Goal of the exercise
Rewrite the lines starting with the one that contains "Check Risolvi sempre i sottoassiemi" and going on through the one that contains "This screenshot has width=1270, height=952. [489, 892]", replacing "thumbnail" with "preview" and keeping everything else the same.

Supplied material

------------------------------------------------------------

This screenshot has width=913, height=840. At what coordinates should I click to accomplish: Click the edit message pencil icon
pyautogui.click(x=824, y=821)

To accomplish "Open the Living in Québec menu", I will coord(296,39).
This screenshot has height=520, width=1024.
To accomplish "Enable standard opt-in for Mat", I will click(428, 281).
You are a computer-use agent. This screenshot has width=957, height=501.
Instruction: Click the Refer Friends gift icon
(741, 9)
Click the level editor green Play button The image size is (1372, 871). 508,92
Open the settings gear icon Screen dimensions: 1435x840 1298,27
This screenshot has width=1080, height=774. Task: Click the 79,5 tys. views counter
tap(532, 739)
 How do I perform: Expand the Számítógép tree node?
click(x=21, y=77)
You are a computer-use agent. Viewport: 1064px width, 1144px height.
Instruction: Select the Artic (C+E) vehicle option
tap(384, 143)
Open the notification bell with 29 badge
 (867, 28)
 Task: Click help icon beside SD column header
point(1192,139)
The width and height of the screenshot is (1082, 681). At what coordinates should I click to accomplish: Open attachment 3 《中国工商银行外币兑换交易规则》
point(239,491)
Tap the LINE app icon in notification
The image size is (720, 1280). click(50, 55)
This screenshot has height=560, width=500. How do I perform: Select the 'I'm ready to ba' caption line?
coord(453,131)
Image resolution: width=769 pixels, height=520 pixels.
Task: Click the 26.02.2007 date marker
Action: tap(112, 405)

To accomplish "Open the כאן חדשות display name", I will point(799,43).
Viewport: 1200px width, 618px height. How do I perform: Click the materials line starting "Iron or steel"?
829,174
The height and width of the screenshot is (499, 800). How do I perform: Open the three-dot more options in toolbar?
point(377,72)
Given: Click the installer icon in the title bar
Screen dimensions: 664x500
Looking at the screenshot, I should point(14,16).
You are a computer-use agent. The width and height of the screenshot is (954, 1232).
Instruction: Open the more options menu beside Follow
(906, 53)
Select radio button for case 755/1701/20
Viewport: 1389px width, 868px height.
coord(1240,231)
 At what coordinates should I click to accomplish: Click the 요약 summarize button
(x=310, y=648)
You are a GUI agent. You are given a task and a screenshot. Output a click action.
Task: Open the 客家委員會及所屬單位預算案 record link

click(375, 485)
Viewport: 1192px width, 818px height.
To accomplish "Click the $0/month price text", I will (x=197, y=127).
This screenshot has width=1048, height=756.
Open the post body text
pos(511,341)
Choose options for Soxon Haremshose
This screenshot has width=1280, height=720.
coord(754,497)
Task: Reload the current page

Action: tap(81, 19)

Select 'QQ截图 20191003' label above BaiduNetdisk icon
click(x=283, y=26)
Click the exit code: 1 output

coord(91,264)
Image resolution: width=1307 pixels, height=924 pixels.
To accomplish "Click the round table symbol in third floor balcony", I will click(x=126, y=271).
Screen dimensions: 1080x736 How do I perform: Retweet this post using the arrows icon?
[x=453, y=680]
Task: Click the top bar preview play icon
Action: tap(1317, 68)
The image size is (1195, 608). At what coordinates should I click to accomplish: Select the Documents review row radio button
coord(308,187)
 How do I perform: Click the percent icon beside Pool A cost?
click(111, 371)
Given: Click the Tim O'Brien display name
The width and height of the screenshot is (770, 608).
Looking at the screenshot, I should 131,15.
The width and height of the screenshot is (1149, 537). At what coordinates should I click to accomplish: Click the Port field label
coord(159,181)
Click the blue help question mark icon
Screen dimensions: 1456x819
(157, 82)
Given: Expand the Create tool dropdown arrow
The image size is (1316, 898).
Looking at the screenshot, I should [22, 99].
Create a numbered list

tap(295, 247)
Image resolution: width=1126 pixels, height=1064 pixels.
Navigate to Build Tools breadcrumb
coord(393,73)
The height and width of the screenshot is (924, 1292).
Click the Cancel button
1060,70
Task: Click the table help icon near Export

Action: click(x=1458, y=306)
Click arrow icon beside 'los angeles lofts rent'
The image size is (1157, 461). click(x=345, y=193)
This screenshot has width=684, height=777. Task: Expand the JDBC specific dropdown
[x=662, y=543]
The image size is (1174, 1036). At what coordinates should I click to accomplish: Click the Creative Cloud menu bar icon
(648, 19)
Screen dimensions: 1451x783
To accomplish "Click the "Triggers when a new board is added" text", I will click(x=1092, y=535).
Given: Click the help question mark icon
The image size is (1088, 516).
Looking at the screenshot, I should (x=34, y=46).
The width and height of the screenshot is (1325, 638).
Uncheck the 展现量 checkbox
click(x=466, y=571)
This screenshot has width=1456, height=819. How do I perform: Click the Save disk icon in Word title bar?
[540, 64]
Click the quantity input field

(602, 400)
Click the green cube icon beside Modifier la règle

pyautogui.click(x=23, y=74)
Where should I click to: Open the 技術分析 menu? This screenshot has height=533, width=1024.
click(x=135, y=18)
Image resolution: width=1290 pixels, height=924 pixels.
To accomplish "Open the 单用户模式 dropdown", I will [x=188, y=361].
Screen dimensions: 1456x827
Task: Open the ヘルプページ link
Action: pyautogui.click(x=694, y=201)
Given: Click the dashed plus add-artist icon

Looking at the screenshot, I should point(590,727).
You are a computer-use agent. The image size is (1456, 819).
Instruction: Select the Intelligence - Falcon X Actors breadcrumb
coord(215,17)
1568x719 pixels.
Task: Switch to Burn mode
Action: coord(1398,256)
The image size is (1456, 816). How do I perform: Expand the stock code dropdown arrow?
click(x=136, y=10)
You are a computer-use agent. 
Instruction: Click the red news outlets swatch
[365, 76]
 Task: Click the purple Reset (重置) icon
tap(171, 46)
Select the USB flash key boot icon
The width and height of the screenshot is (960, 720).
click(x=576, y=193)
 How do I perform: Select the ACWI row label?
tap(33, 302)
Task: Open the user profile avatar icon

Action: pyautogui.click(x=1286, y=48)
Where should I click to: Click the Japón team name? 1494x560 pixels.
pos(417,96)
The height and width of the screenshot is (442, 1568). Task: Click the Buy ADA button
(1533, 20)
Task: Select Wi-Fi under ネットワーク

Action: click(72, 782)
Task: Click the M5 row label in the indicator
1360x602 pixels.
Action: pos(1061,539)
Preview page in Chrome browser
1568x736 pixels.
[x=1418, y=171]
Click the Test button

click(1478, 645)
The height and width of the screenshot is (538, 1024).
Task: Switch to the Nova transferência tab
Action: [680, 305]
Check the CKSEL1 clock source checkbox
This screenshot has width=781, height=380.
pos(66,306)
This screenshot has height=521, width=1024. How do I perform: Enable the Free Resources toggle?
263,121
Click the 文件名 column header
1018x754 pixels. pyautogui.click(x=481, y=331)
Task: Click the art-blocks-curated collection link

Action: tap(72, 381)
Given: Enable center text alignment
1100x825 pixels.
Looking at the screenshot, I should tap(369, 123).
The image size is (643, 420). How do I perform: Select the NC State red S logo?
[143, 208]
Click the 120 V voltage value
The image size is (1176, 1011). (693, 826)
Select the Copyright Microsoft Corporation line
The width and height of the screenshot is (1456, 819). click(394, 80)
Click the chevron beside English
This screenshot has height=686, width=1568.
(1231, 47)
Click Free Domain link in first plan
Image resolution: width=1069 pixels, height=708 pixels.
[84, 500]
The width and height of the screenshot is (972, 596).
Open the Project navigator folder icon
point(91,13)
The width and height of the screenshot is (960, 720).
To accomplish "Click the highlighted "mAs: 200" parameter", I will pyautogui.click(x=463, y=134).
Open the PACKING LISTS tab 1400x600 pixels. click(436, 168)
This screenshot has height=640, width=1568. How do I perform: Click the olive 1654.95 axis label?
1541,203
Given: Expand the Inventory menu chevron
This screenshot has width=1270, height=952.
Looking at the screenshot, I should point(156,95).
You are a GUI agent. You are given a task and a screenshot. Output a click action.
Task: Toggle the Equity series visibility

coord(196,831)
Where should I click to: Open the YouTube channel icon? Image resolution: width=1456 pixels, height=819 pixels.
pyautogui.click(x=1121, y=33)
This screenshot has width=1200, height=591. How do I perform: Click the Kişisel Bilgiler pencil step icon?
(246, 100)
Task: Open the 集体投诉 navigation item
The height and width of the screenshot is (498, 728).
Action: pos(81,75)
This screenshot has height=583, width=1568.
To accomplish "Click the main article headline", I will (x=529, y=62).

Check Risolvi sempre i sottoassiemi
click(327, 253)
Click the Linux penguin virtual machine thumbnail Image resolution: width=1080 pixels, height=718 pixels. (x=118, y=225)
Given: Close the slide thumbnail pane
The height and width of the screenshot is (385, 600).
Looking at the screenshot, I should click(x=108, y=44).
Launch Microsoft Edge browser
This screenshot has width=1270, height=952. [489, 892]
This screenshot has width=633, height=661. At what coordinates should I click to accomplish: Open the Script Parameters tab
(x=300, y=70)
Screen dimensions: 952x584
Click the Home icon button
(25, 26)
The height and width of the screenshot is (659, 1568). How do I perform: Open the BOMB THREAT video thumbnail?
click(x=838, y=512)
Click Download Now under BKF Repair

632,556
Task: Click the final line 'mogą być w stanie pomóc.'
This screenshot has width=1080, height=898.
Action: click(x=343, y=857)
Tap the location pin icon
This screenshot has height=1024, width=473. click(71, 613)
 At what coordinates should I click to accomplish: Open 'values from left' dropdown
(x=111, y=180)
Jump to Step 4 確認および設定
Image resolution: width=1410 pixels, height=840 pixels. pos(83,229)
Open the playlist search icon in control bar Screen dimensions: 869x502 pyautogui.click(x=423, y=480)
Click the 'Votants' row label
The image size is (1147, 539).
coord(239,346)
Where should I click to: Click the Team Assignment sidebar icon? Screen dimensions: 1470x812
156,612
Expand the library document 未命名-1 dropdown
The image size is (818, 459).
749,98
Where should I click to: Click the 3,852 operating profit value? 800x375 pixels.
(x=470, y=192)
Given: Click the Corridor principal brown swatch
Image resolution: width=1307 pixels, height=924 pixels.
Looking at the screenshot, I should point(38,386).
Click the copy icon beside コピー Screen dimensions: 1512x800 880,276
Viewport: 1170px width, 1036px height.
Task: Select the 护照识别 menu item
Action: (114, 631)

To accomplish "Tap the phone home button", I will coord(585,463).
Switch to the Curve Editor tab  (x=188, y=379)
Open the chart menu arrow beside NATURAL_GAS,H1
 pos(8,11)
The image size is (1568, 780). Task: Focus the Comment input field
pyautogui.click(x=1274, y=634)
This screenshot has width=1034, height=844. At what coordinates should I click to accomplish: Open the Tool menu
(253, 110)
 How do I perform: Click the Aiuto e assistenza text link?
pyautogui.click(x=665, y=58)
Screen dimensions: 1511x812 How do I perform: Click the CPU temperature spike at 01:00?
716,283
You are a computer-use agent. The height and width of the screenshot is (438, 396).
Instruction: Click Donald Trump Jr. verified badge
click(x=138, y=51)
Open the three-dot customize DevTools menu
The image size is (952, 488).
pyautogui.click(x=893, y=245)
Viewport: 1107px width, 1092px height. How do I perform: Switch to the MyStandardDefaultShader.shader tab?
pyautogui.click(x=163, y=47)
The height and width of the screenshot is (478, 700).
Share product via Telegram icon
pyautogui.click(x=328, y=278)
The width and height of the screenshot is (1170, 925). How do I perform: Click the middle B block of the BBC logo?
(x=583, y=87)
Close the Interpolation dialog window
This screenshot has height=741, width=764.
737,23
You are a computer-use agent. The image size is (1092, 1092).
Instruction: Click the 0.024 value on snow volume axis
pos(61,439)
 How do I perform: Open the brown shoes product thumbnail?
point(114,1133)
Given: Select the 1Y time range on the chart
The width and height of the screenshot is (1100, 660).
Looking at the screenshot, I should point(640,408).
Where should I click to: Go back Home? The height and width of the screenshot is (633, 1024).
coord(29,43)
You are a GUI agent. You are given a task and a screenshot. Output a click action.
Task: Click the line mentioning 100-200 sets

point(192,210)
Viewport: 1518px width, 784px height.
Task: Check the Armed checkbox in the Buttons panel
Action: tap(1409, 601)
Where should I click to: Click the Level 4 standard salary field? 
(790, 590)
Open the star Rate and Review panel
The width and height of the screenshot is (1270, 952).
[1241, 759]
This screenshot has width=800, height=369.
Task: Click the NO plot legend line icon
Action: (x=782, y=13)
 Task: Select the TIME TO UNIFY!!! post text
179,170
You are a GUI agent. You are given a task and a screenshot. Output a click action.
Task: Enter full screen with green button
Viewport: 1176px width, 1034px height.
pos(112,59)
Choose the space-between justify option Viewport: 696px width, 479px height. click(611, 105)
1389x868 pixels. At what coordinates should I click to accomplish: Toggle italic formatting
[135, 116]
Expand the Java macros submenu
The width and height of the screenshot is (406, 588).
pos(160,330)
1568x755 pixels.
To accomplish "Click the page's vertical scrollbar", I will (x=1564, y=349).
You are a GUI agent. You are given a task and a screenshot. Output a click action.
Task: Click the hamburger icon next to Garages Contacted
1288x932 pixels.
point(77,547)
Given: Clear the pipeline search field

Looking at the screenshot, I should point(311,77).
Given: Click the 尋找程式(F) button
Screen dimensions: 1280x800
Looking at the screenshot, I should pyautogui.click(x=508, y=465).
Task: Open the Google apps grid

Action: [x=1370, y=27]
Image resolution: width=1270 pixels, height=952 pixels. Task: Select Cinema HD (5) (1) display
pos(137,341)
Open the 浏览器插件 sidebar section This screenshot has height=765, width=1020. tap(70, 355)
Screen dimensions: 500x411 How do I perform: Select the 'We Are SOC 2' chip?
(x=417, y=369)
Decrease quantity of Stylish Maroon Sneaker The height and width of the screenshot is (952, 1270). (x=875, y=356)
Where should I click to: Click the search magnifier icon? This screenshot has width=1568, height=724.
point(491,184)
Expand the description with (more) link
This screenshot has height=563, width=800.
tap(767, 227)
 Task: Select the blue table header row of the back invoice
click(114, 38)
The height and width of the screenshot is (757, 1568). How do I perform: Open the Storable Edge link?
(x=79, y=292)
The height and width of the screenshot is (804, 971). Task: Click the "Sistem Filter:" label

------------------------------------------------------------

Result
Check Risolvi sempre i sottoassiemi
click(327, 253)
Click the Linux penguin virtual machine preview Image resolution: width=1080 pixels, height=718 pixels. (x=118, y=225)
Given: Close the slide preview pane
The height and width of the screenshot is (385, 600).
Looking at the screenshot, I should click(x=108, y=44).
Launch Microsoft Edge browser
This screenshot has width=1270, height=952. [489, 892]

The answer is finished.